WHAT YOU SHOULD DO
Every line of the listing is to be returned exactly as given.

DATA SHOWN
*-*-*

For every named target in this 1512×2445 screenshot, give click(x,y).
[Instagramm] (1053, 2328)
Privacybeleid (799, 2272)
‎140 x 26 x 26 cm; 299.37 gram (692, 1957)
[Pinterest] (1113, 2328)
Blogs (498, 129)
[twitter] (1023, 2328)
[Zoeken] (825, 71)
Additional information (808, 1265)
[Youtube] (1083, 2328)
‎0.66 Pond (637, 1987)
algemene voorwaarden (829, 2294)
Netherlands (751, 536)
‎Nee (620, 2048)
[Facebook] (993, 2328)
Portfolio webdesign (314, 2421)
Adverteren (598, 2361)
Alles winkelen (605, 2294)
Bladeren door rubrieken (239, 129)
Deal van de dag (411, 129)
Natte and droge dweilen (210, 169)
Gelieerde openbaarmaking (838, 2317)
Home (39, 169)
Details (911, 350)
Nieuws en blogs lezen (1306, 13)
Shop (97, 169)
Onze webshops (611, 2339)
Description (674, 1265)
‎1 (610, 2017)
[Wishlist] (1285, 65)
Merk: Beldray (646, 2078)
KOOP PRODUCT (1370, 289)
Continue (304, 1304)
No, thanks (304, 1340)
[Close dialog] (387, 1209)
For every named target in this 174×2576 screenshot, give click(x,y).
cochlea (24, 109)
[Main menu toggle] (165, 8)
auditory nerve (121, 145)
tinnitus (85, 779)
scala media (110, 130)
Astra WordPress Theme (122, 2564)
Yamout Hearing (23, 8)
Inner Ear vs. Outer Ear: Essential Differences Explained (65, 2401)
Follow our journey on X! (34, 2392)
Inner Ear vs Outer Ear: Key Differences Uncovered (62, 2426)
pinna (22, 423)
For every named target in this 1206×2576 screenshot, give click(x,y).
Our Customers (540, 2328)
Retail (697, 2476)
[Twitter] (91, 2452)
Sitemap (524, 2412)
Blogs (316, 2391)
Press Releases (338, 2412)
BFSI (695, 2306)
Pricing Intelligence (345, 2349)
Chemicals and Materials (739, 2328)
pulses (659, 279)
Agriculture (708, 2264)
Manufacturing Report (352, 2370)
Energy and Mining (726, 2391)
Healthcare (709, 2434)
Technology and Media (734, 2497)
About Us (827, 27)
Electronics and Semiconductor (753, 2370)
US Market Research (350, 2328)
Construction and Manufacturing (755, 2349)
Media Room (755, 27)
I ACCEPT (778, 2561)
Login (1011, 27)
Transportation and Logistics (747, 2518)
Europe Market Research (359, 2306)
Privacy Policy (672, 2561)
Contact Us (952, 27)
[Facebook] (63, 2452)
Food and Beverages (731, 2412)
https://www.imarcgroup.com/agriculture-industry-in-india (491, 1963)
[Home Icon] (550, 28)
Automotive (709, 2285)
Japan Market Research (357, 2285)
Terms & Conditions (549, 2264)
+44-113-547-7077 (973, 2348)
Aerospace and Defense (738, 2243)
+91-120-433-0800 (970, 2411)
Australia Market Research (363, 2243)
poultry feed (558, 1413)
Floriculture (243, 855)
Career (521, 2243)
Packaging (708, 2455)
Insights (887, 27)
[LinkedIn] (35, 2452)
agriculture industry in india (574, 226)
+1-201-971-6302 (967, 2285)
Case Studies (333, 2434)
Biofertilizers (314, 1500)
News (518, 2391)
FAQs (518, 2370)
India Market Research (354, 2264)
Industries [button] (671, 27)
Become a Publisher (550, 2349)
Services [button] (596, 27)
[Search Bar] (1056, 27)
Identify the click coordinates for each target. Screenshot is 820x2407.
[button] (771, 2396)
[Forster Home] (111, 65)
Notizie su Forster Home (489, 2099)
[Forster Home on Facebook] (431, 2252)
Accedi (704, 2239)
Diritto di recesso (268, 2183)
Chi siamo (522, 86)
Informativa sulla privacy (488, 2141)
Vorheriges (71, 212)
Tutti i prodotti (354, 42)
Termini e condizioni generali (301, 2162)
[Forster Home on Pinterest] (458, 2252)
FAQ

*-*-*

PROBLEM SOLUTION
For every named target in this 1512×2445 screenshot, give click(x,y).
[Instagramm] (1053, 2328)
Privacybeleid (799, 2272)
‎140 x 26 x 26 cm; 299.37 gram (692, 1957)
[Pinterest] (1113, 2328)
Blogs (498, 129)
[twitter] (1023, 2328)
[Zoeken] (825, 71)
Additional information (808, 1265)
[Youtube] (1083, 2328)
‎0.66 Pond (637, 1987)
algemene voorwaarden (829, 2294)
Netherlands (751, 536)
‎Nee (620, 2048)
[Facebook] (993, 2328)
Portfolio webdesign (314, 2421)
Adverteren (598, 2361)
Alles winkelen (605, 2294)
Bladeren door rubrieken (239, 129)
Deal van de dag (411, 129)
Natte and droge dweilen (210, 169)
Gelieerde openbaarmaking (838, 2317)
Home (39, 169)
Details (911, 350)
Nieuws en blogs lezen (1306, 13)
Shop (97, 169)
Onze webshops (611, 2339)
Description (674, 1265)
‎1 (610, 2017)
[Wishlist] (1285, 65)
Merk: Beldray (646, 2078)
KOOP PRODUCT (1370, 289)
Continue (304, 1304)
No, thanks (304, 1340)
[Close dialog] (387, 1209)
For every named target in this 174×2576 screenshot, give click(x,y).
cochlea (24, 109)
[Main menu toggle] (165, 8)
auditory nerve (121, 145)
tinnitus (85, 779)
scala media (110, 130)
Astra WordPress Theme (122, 2564)
Yamout Hearing (23, 8)
Inner Ear vs. Outer Ear: Essential Differences Explained (65, 2401)
Follow our journey on X! (34, 2392)
Inner Ear vs Outer Ear: Key Differences Uncovered (62, 2426)
pinna (22, 423)
For every named target in this 1206×2576 screenshot, give click(x,y).
Our Customers (540, 2328)
Retail (697, 2476)
[Twitter] (91, 2452)
Sitemap (524, 2412)
Blogs (316, 2391)
Press Releases (338, 2412)
BFSI (695, 2306)
Pricing Intelligence (345, 2349)
Chemicals and Materials (739, 2328)
pulses (659, 279)
Agriculture (708, 2264)
Manufacturing Report (352, 2370)
Energy and Mining (726, 2391)
Healthcare (709, 2434)
Technology and Media (734, 2497)
About Us (827, 27)
Electronics and Semiconductor (753, 2370)
US Market Research (350, 2328)
Construction and Manufacturing (755, 2349)
Media Room (755, 27)
I ACCEPT (778, 2561)
Login (1011, 27)
Transportation and Logistics (747, 2518)
Europe Market Research (359, 2306)
Privacy Policy (672, 2561)
Contact Us (952, 27)
[Facebook] (63, 2452)
Food and Beverages (731, 2412)
https://www.imarcgroup.com/agriculture-industry-in-india (491, 1963)
[Home Icon] (550, 28)
Automotive (709, 2285)
Japan Market Research (357, 2285)
Terms & Conditions (549, 2264)
+44-113-547-7077 (973, 2348)
Aerospace and Defense (738, 2243)
+91-120-433-0800 (970, 2411)
Australia Market Research (363, 2243)
poultry feed (558, 1413)
Floriculture (243, 855)
Career (521, 2243)
Packaging (708, 2455)
Insights (887, 27)
[LinkedIn] (35, 2452)
agriculture industry in india (574, 226)
+1-201-971-6302 (967, 2285)
Case Studies (333, 2434)
Biofertilizers (314, 1500)
News (518, 2391)
FAQs (518, 2370)
India Market Research (354, 2264)
Industries [button] (671, 27)
Become a Publisher (550, 2349)
Services [button] (596, 27)
[Search Bar] (1056, 27)
Identify the click coordinates for each target. Screenshot is 820x2407.
[button] (771, 2396)
[Forster Home] (111, 65)
Notizie su Forster Home (489, 2099)
[Forster Home on Facebook] (431, 2252)
Accedi (704, 2239)
Diritto di recesso (268, 2183)
Chi siamo (522, 86)
Informativa sulla privacy (488, 2141)
Vorheriges (71, 212)
Tutti i prodotti (354, 42)
Termini e condizioni generali (301, 2162)
[Forster Home on Pinterest] (458, 2252)
FAQ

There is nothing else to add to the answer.